**Exercise goal:** Report back each line of the records that contains the string "computer".

**Exercise data:**
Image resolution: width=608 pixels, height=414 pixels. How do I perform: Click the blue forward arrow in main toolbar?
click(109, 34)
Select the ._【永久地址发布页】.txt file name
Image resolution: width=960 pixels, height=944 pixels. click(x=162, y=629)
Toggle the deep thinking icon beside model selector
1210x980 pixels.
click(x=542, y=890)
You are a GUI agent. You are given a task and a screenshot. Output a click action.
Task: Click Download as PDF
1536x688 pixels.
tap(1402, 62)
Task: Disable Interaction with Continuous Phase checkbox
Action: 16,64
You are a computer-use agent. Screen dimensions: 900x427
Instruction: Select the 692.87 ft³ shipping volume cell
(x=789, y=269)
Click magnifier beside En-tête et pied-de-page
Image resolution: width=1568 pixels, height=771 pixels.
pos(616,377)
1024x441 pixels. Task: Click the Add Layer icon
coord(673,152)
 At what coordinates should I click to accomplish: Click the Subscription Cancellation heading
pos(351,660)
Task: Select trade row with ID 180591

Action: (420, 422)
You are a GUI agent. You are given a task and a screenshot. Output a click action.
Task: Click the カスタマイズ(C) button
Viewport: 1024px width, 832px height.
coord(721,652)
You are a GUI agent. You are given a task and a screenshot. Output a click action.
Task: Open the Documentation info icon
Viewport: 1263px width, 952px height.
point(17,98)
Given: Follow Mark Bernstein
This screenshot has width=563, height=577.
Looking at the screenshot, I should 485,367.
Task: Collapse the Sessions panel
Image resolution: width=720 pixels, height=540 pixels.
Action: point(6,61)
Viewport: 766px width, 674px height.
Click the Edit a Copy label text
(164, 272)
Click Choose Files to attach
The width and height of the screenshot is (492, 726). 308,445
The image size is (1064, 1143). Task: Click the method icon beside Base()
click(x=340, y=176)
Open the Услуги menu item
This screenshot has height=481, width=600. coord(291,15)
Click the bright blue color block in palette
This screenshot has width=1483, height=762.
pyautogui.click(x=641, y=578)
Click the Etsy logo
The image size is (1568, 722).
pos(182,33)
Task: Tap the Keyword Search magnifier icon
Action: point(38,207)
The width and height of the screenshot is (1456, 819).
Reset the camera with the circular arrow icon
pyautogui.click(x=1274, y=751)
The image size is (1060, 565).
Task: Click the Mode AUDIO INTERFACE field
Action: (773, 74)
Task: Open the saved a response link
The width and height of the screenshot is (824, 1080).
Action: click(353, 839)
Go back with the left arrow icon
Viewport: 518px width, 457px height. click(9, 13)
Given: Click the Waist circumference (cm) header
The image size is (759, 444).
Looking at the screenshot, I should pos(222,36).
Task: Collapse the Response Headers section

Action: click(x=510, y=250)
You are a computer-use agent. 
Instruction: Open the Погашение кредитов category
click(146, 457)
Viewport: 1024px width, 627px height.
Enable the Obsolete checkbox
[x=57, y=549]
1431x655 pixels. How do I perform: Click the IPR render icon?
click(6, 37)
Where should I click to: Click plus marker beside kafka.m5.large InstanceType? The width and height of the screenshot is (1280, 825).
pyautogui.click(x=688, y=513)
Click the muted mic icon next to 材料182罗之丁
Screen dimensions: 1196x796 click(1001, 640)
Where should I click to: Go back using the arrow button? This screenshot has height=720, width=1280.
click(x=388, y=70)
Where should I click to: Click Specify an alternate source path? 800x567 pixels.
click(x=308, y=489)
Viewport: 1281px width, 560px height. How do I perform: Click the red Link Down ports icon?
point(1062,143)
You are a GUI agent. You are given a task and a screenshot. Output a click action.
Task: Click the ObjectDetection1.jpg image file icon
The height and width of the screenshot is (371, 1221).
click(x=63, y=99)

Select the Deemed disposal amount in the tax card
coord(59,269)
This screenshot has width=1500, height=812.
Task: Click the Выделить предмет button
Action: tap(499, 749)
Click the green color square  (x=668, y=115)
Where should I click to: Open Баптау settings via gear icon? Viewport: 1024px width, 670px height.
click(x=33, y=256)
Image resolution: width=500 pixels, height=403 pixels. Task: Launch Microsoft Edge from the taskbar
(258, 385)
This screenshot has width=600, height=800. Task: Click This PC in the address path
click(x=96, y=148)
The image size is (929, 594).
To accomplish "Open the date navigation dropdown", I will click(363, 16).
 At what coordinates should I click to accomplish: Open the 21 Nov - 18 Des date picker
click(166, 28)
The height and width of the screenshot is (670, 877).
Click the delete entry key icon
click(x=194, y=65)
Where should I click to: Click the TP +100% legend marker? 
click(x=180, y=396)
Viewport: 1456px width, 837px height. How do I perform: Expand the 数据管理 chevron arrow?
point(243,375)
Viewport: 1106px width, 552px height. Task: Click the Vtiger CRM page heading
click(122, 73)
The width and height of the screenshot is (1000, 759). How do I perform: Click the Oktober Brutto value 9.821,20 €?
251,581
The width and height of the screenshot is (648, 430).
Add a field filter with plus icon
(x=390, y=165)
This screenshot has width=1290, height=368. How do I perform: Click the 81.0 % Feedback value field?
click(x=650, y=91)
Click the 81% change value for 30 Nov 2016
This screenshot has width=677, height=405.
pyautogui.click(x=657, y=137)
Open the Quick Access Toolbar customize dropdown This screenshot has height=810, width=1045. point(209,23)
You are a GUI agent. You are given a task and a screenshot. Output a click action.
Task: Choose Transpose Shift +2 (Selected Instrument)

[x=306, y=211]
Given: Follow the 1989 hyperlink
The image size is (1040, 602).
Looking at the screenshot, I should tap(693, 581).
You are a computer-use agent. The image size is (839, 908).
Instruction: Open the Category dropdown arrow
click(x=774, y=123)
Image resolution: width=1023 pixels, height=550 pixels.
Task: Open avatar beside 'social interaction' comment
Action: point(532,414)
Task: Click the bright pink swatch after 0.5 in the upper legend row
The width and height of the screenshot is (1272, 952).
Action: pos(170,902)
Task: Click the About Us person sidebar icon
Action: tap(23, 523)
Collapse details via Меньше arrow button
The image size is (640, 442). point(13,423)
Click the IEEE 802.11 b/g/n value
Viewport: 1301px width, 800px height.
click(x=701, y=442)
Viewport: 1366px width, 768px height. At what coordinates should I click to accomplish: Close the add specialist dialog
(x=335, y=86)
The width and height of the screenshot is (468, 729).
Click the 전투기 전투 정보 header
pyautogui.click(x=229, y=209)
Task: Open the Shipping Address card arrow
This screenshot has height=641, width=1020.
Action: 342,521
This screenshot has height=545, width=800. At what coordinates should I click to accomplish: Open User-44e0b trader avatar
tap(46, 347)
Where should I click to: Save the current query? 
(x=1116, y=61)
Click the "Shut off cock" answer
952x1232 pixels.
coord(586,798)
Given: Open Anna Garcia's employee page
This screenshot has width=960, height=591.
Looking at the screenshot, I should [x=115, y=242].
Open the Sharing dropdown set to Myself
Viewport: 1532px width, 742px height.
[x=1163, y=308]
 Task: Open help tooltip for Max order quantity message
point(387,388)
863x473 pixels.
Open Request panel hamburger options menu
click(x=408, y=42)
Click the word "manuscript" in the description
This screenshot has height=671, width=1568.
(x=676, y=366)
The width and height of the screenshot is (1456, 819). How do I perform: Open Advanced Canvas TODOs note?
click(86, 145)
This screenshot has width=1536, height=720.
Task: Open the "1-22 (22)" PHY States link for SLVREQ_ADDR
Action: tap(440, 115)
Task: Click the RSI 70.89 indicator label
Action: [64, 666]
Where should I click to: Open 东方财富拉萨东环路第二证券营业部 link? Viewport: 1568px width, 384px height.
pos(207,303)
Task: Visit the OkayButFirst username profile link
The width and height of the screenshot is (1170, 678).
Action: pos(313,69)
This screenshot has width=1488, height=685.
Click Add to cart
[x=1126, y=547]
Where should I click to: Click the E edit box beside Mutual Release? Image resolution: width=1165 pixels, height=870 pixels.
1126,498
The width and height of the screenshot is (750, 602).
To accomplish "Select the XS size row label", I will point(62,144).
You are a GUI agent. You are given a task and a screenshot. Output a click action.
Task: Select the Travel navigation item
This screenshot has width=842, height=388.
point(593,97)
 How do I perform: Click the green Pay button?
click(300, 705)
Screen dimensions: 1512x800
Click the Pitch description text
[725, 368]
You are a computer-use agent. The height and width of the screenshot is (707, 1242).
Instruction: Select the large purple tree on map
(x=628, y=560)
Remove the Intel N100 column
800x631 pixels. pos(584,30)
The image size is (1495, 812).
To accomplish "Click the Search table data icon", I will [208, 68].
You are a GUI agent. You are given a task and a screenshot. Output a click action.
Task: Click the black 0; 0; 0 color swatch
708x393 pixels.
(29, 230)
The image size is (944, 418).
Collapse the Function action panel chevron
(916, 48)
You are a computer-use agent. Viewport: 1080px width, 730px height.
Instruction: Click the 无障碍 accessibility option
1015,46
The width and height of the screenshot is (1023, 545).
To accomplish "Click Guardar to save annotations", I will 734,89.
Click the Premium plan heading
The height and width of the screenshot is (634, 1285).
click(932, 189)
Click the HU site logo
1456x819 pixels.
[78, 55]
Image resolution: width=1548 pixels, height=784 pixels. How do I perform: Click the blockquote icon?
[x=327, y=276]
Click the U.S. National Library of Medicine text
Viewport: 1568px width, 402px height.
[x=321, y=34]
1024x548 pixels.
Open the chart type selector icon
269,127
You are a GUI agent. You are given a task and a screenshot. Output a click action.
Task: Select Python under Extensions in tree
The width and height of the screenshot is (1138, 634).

**Answer to the problem:**
You are a computer-use agent. Screen dimensions: 900x427
You are a computer-use agent. 
You are a computer-use agent. The image size is (839, 908).
You are a computer-use agent. The height and width of the screenshot is (707, 1242).
You are a computer-use agent. Viewport: 1080px width, 730px height.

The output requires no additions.